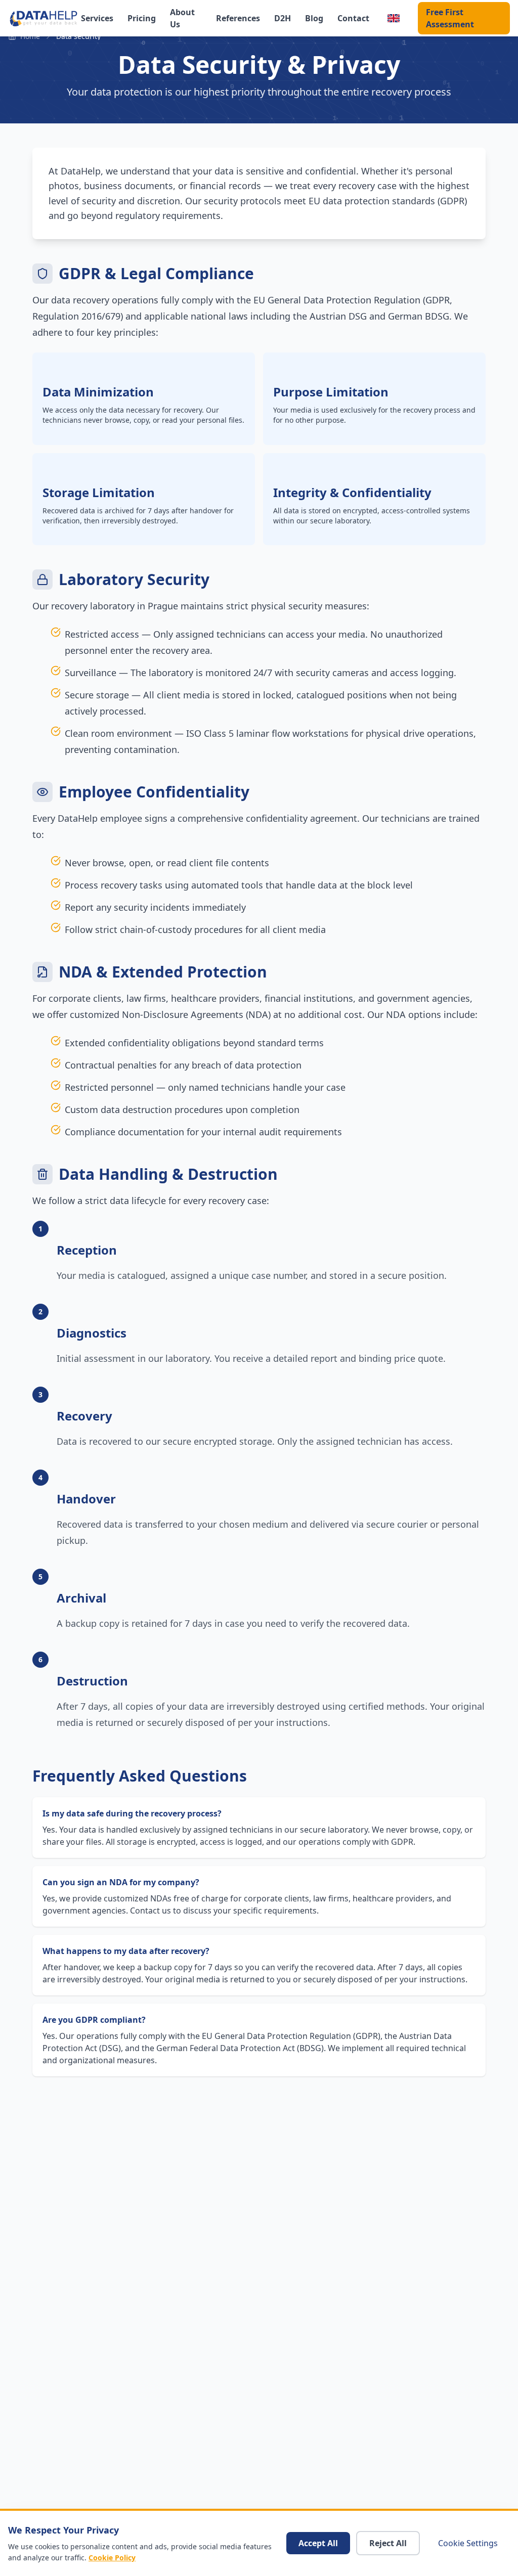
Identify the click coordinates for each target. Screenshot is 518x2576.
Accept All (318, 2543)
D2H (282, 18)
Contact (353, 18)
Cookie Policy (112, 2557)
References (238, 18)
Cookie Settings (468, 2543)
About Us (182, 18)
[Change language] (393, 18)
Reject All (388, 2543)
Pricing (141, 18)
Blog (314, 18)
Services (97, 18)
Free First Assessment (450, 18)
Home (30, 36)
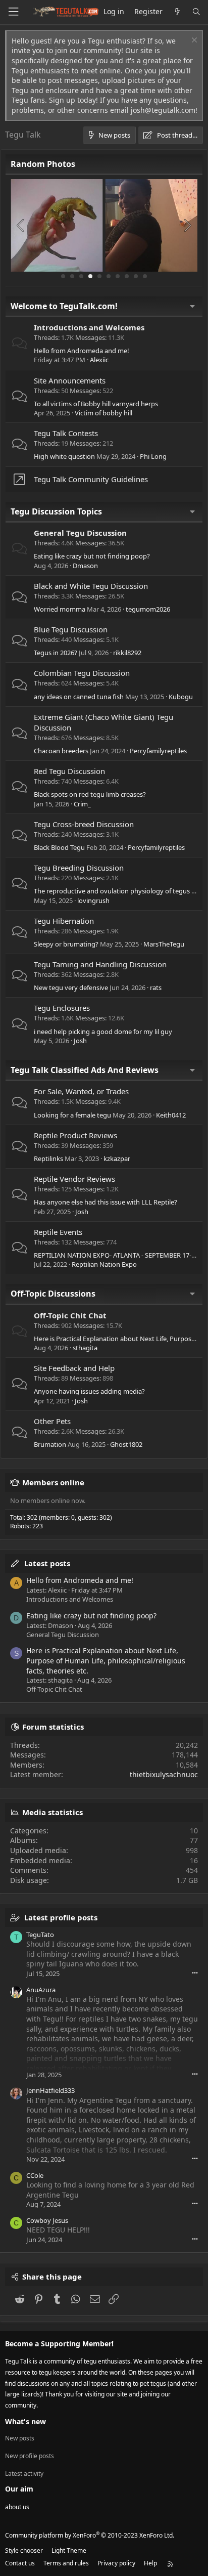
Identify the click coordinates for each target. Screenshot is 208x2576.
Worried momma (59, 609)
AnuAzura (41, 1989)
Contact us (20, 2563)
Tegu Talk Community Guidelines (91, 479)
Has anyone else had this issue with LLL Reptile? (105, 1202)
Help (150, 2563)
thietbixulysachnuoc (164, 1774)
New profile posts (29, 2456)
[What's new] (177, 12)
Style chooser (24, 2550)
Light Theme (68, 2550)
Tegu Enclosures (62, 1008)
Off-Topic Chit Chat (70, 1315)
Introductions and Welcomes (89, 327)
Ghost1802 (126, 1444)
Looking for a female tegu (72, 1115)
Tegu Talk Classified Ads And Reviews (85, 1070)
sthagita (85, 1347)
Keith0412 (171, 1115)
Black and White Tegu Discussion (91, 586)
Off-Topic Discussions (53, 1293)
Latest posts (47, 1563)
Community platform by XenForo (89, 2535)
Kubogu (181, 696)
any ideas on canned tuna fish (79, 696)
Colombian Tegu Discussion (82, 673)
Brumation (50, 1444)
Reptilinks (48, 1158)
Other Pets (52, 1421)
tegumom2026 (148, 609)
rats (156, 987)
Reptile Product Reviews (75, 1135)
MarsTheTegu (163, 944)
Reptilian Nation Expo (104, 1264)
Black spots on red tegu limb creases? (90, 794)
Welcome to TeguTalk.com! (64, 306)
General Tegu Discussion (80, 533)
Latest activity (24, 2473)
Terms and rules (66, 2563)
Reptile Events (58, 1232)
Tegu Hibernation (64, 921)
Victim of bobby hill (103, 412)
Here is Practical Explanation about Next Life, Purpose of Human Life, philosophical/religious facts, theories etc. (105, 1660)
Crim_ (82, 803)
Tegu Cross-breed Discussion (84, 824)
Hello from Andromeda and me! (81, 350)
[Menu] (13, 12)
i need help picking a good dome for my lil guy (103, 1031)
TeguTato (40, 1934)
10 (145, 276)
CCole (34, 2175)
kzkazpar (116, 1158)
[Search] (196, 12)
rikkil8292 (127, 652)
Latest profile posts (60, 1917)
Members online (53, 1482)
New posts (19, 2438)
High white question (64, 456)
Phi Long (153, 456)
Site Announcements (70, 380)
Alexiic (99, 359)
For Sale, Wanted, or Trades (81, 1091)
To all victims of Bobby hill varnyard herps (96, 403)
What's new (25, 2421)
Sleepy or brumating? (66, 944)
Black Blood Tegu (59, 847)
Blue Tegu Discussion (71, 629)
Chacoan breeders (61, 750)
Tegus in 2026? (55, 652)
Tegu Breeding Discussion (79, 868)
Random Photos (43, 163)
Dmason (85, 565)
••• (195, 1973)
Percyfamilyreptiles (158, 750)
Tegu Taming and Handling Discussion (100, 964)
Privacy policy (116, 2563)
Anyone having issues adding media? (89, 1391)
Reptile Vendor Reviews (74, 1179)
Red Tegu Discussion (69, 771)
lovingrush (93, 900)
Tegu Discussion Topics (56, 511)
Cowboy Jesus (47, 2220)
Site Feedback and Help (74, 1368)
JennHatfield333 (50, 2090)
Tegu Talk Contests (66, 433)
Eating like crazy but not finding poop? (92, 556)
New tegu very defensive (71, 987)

----------------

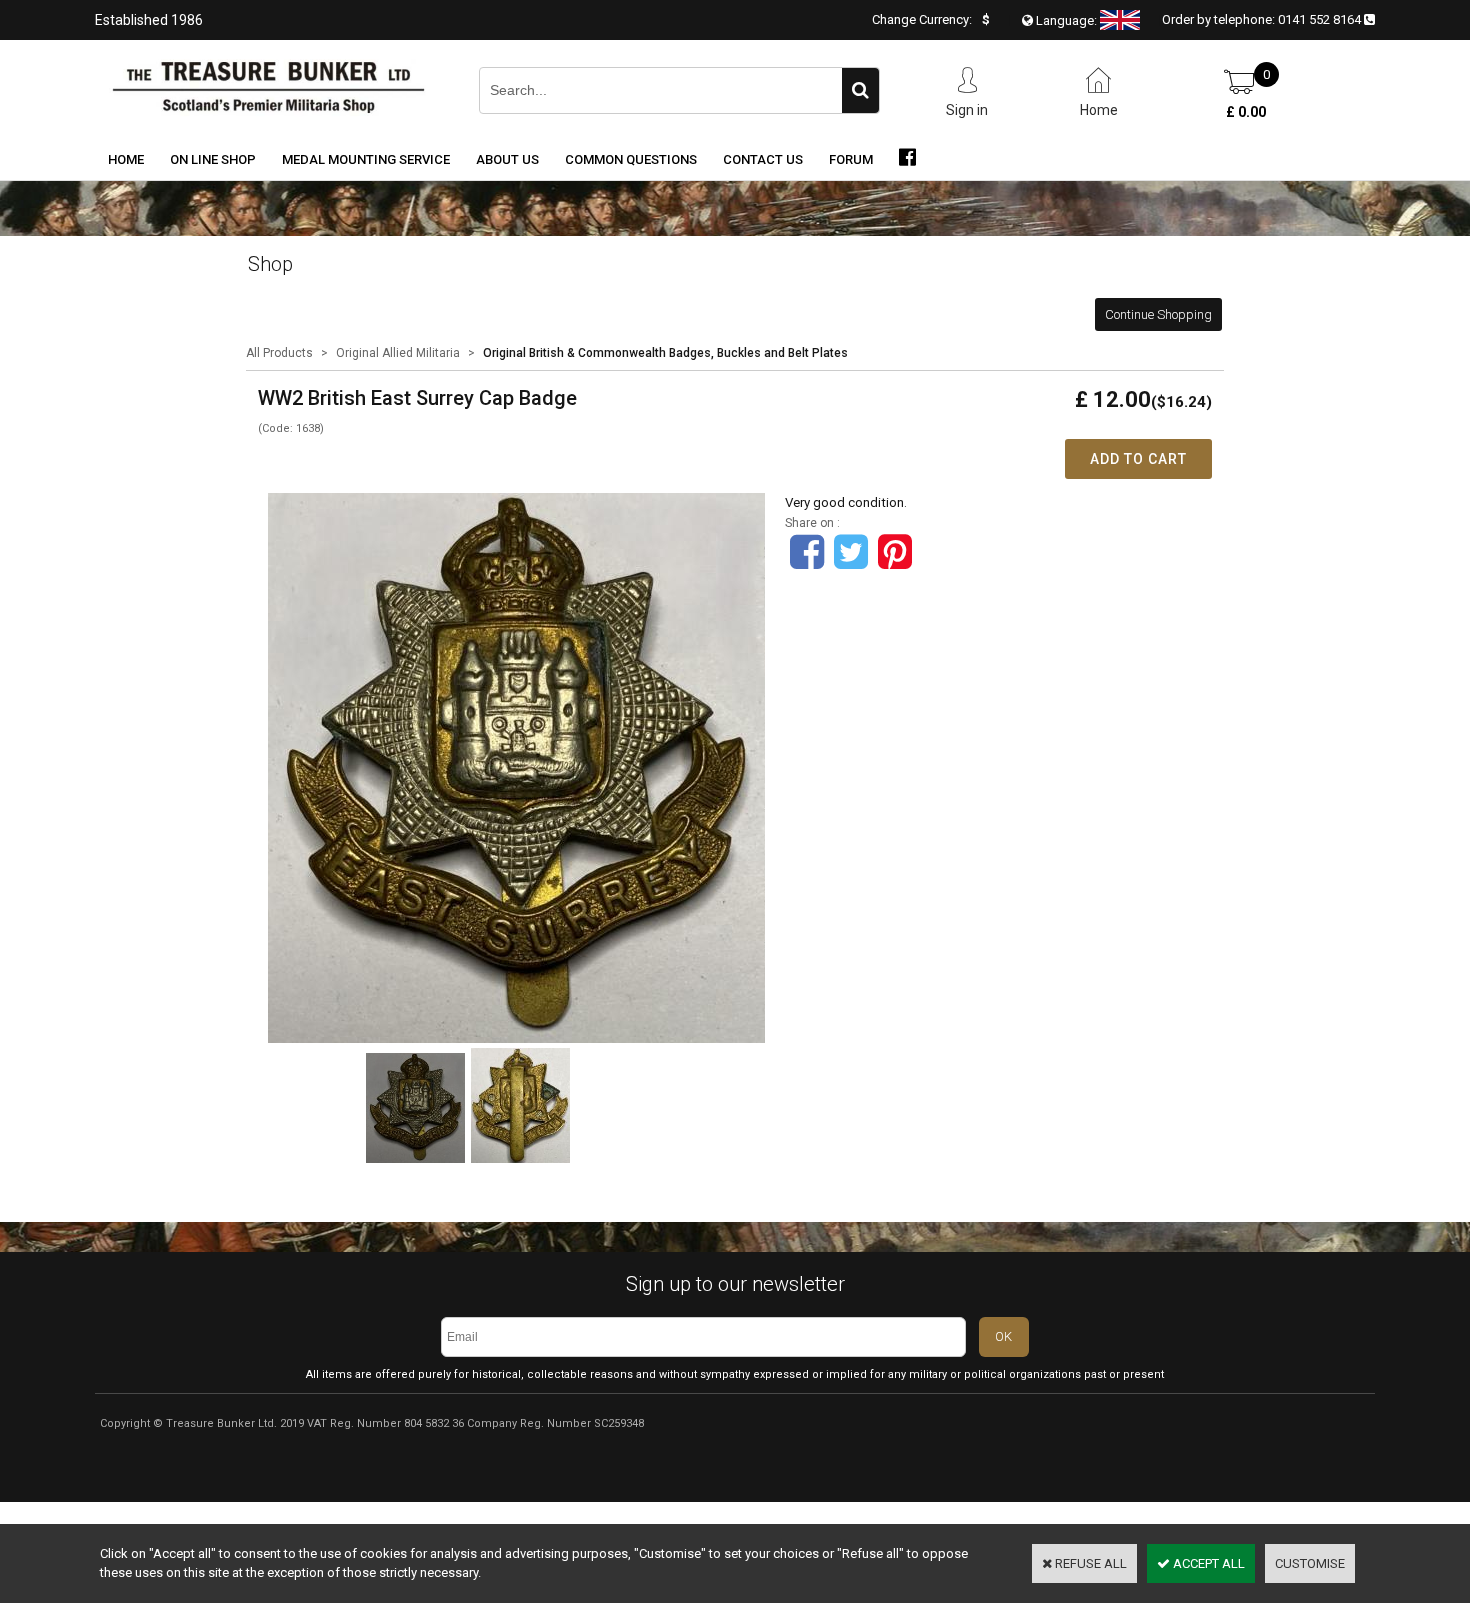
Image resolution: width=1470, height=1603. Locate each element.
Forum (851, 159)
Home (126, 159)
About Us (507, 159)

----------------

◆ EXERCISE DESCRIPTION
For this exercise, reproduce exactly the lines of the records above from the one with "Screenshot is 518x2576." up to and including the one with "Reptile Product Reviews (75, 1135)", without pictures.

◆ RESPONSE
Identify the click coordinates for each target. Screenshot is 518x2576.
Accept All (318, 2543)
D2H (282, 18)
Contact (353, 18)
Cookie Policy (112, 2557)
References (238, 18)
Cookie Settings (468, 2543)
About Us (182, 18)
[Change language] (393, 18)
Reject All (388, 2543)
Pricing (141, 18)
Blog (314, 18)
Services (97, 18)
Free First Assessment (450, 18)
Home (30, 36)
Identify the click coordinates for each target. Screenshot is 208x2576.
Worried momma (59, 609)
AnuAzura (41, 1989)
Contact us (20, 2563)
Tegu Talk Community Guidelines (91, 479)
Has anyone else had this issue with LLL Reptile? (105, 1202)
Help (150, 2563)
thietbixulysachnuoc (164, 1774)
New profile posts (29, 2456)
[What's new] (177, 12)
Style chooser (24, 2550)
Light Theme (68, 2550)
Tegu Enclosures (62, 1008)
Off-Topic Chit Chat (70, 1315)
Introductions and Welcomes (89, 327)
Ghost1802 (126, 1444)
Looking for a female tegu (72, 1115)
Tegu Talk Classified Ads And Reviews (85, 1070)
sthagita (85, 1347)
Keith0412 (171, 1115)
Black and White Tegu Discussion (91, 586)
Off-Topic Discussions (53, 1293)
Latest posts (47, 1563)
Community platform by XenForo (89, 2535)
Kubogu (181, 696)
any ideas on canned tuna fish (79, 696)
Colombian Tegu Discussion (82, 673)
Brumation (50, 1444)
Reptilinks (48, 1158)
Other Pets (52, 1421)
tegumom2026 (148, 609)
rats (156, 987)
Reptile Product Reviews (75, 1135)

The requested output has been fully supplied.